16th March 2010 by Claire Hill
We know we should forgive each other. We should forgive because Jesus forgave us, because God commands us to and because the alternative is bitterness and anger that only ends up hurting us! But I think sometimes we misunderstand forgiveness. Here are a couple of things forgiveness isn't.
If you've been wounded by someone's actions or words, forgiveness isn't saying, "It's not a big deal. Don't worry about it. It didn't hurt me that bad."
The truth is - if it's worth forgiving, it did hurt you.
Talk it out with someone. Cry it out if you need to. Acknowledge the pain.
Forgiveness is saying, "Yes, it did hurt. Yes, it did cause pain in my life. But I'm not gonna hold it against you."
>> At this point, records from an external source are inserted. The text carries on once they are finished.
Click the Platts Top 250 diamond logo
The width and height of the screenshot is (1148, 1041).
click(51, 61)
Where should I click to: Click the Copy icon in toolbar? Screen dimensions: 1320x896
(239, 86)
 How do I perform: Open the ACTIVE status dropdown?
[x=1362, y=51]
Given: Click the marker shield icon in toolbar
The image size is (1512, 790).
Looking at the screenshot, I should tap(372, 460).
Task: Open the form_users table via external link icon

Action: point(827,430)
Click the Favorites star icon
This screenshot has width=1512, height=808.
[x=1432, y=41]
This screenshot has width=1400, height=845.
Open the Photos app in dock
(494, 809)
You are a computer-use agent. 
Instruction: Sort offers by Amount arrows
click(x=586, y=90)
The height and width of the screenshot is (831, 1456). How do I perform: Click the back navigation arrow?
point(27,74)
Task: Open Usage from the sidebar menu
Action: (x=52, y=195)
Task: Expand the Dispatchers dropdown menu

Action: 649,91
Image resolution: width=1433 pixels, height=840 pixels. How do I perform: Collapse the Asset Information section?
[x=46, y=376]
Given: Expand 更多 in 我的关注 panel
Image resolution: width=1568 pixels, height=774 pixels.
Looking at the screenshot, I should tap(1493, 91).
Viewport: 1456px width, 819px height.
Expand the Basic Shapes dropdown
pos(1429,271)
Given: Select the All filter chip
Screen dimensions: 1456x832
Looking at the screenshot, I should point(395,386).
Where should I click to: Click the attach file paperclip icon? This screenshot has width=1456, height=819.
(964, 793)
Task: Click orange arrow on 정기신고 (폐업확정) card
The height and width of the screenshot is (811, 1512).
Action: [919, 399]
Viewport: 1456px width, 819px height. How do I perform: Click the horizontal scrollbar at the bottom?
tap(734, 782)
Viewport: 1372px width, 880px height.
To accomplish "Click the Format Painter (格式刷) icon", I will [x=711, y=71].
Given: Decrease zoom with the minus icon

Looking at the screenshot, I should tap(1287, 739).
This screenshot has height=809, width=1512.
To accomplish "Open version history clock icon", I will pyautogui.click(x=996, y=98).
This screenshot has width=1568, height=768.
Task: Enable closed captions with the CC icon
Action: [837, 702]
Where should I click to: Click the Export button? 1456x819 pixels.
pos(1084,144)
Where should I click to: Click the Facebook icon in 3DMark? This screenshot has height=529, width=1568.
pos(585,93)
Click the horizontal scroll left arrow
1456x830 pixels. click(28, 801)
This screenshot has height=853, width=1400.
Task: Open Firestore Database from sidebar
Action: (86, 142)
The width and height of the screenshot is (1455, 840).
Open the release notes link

In fact, in cases where the hurt is deep it is often foolish and/or impossible for the relationship to immediately return to how it used to be.
Say your boyfriend or girlfriend does something unthinkably horrible to you, they betray your trust and you feel shaky and bruised and upset for weeks. Forgiving them means not holding on to hatred and anger towards them but forgiveness does not mean that you have to keep catching up with them every day, confiding in them and carrying on like you trust them just as much as you did before.
In some cases you'll need to put some space between you and the person who hurt you while trust is rebuilt. In cases where your boyfriend/girlfriend is consistently hurting you and shows no desire or effort to change their behaviour you probably need to put an end to a relationship. And that's okay.